Rust – an introduction

No Comments

A few weeks ago it was that time again. After many years of software development with the programming languages Java and Groovy and then mainly with JavaScript and TypeScript in the backend as well as in the frontend, I had decided to learn a new programming language. Every now and then it makes sense to think outside the box, acquire new concepts and thereby gain different perspectives or new insights.

You might wonder why I chose Rust for this purpose. This programming language is rather low-level compared to Java and JavaScript. There is no garbage collector and no runtime environment. The source code is compiled directly into the machine code of the system using LLVM Compiler Infrastructure, which is why Rust is also called a system programming language. Thus, Rust is much closer to C/C++ than to Java or JavaScript. Yet Rust has held the top spot as most loved programming language in Stackoverflow’s annual developer survey for five years in a row. I would like to outline possible reasons for this in this article now.

The first time my attention was drawn to Rust was when I was looking into Deno. This new runtime for JavaScript and TypeScript was developed entirely in Rust and attempts to address many of the conceptual limitations and shortcomings of Node.js. As an introductory read, I can recommend the blog article by my colleague Felix Magnus (in German).

Rust is from Mozilla

Rust was developed by Mozilla and is still a relatively young programming language. The first numbered pre-alpha version of the Rust compiler appeared in January 2012, and the first stable release was published on May 15, 2015. Stable point releases have been delivered every six weeks since then. New features are developed in Nightly Rust and then tested with beta releases, which also take six weeks. A new Rust edition is produced every two to three years. It combines the features shipped in previous point releases into one neat package, with fully updated documentation and tooling. After the first edition in 2015, there has been another edition so far in 2018, and the next one is expected in 2021.
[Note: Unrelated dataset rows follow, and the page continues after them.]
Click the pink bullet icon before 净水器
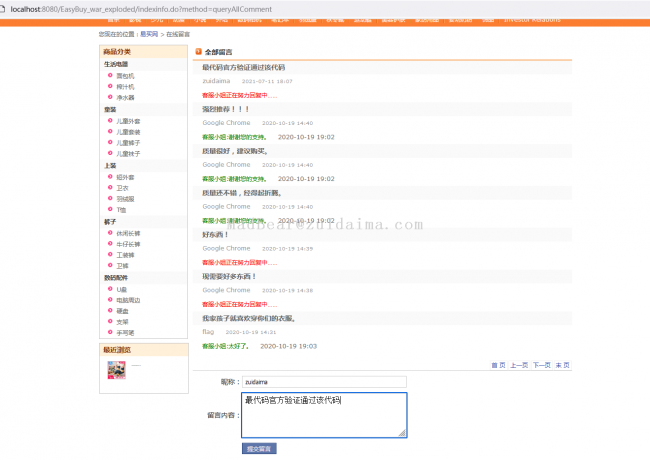650x460 pixels. pos(109,97)
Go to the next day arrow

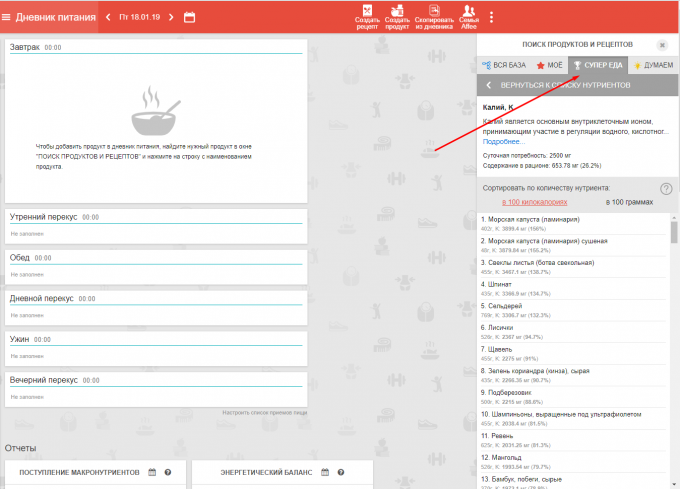171,18
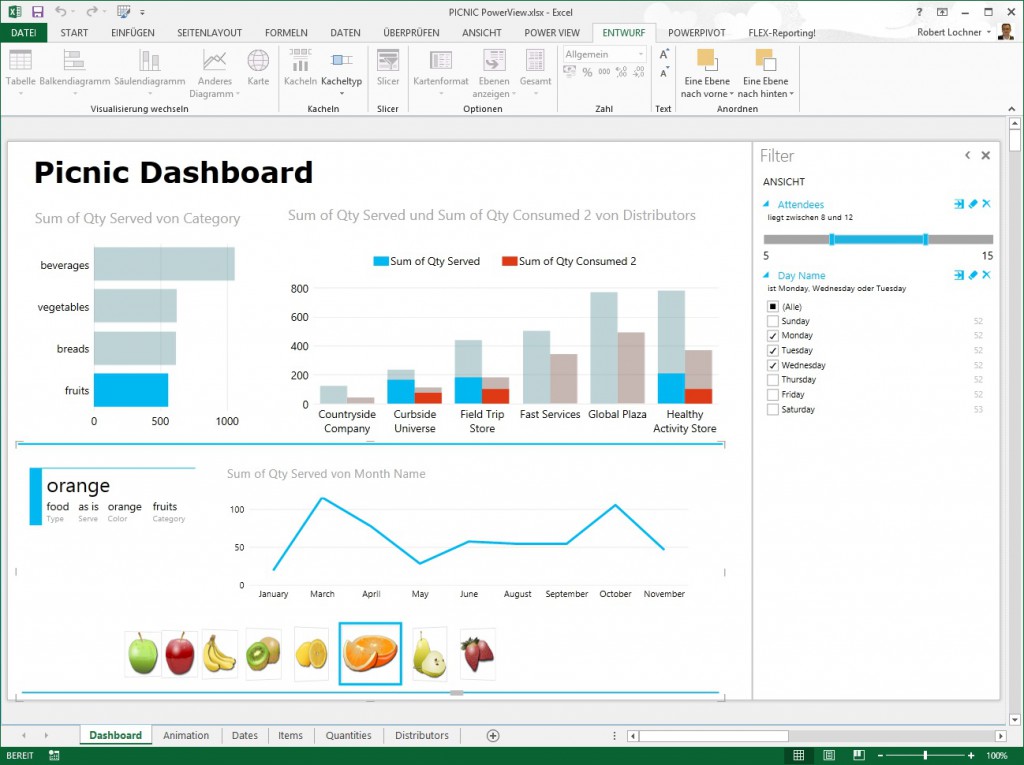This screenshot has height=765, width=1024.
Task: Click the Karte visualization icon
Action: (x=258, y=70)
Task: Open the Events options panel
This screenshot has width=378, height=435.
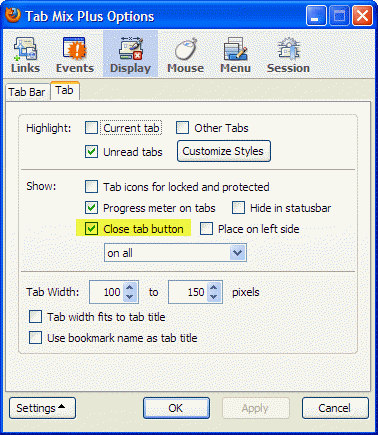Action: pos(75,55)
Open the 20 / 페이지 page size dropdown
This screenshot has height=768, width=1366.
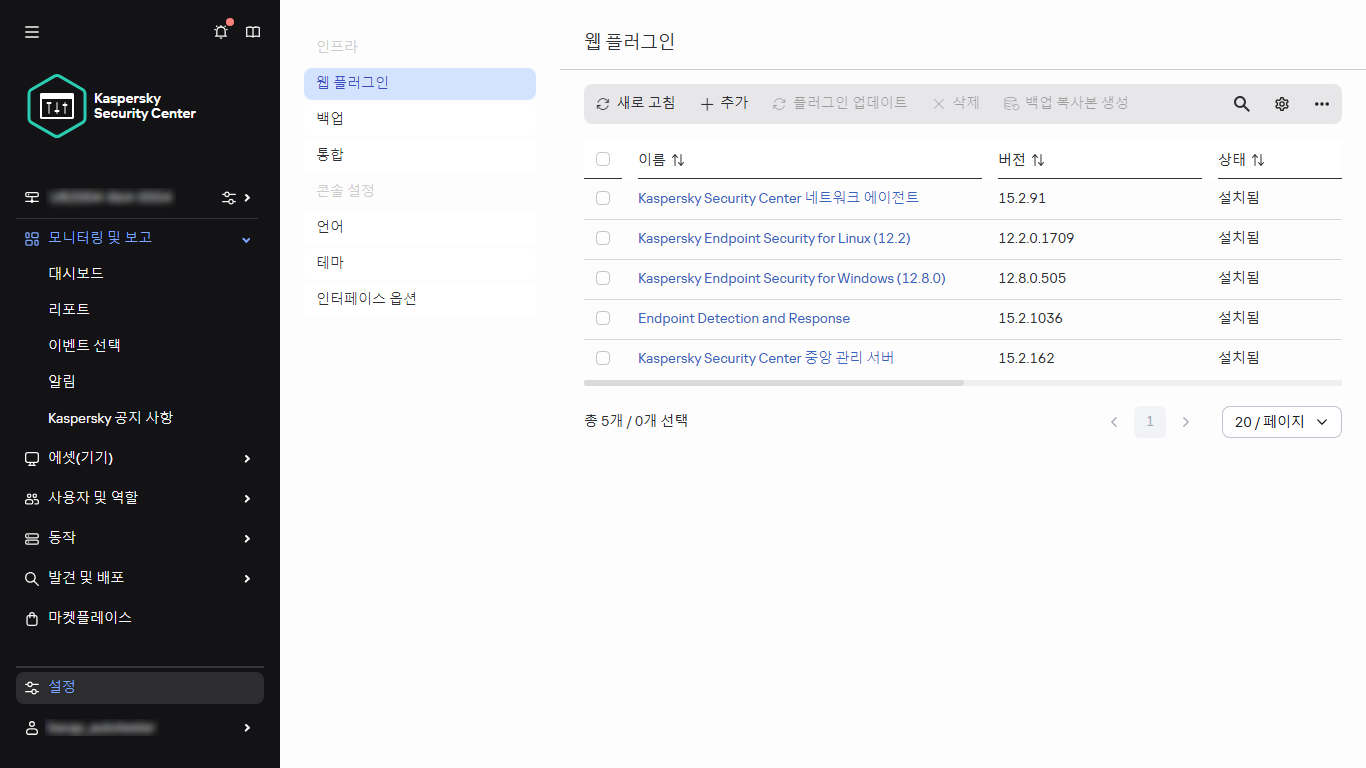[x=1281, y=421]
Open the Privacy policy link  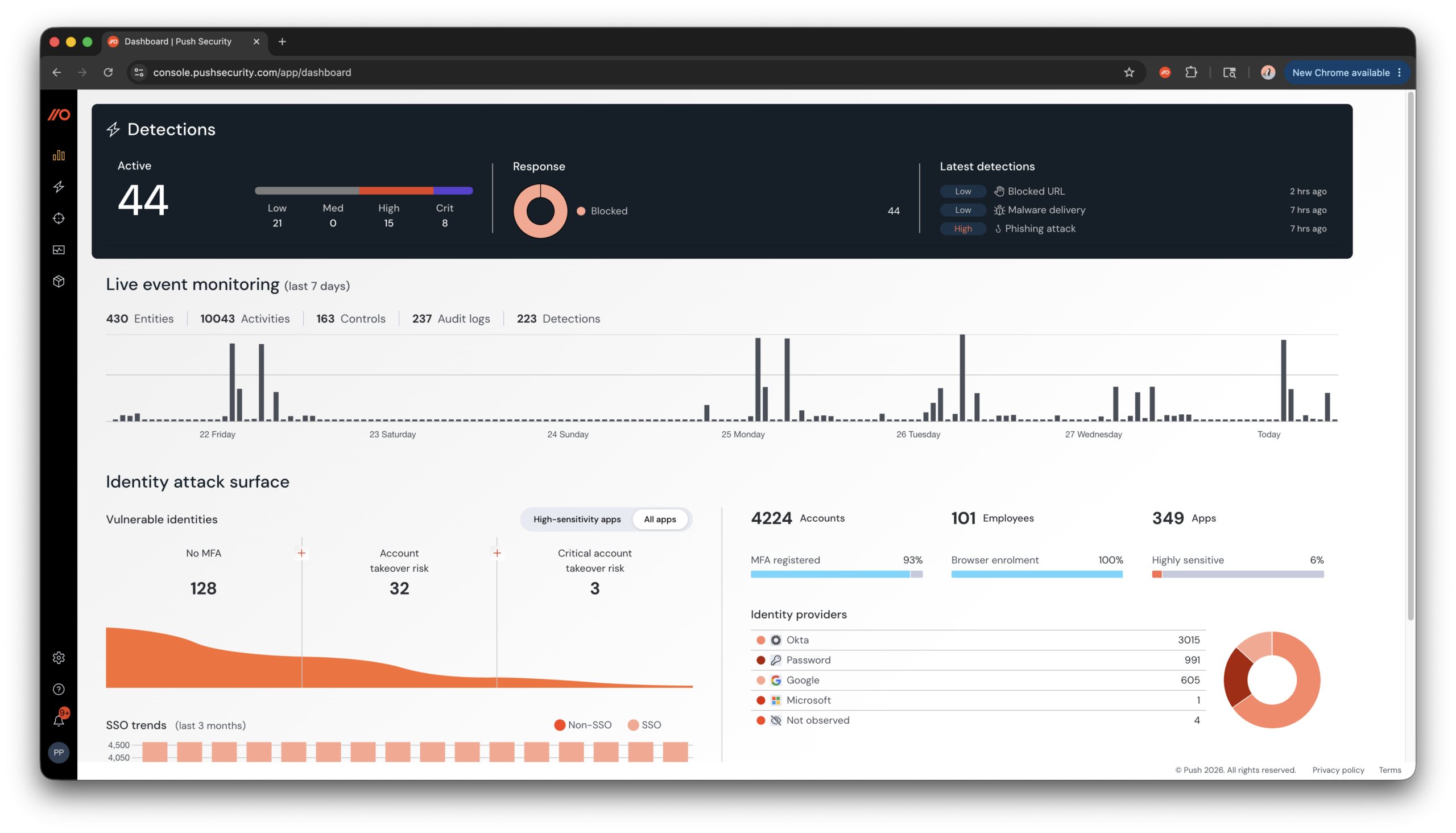(x=1338, y=770)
Even though Mozilla had to lay off 250 employees last year due to the long-term effects of the COVID-19 pandemic, and the Rust team was equally affected, the future of this programming language is by no means endangered. Meanwhile, not only Mozilla uses Rust for the development of its Firefox browser. Many well-known companies implement software with Rust today. Amazon, for example, loves Rust and has implemented several of its infrastructure services with it (e.g. S3, Route 53, Cloud Front and others). Google has written its experimental operating system Fuchsia entirely in Rust, and Microsoft has also experimented with Rust for secure and safety-critical software components. A long list of companies using Rust in production can be found here.

In order to place the development of Rust on sound footing in the future, the Rust Foundation was founded in February 2021. This non-profit organization takes ownership of all Mozilla trademarks and domain names and bears financial responsibility for their costs. The goal of this foundation is to manage and further develop the Rust programming language and its ecosystem as well as to support the maintainers of the project. The founding members of the foundation are AWS, Huawei, Google, Microsoft, and Mozilla. Other companies interested in the development of Rust can contribute through the foundation.

Rust is mature

Rust is easy to install. It has very good documentation, first class development tools, and an integrated package manager as well as a build and test runner called Cargo. The installation already brings everything you need as a developer. After that, all you really need to do is install an IDE, if you don’t already have one, and you’re ready to go. To try out simple snippets, the Online Playground is sufficient. The Core or Standard Library of Rust is very powerful. Many things you need for your project can already be found there. If something is missing, you can find it on crates.io. This central registry of Rust contains everything that the community has developed. You can compare it with the NPM registry in the JavaScript world.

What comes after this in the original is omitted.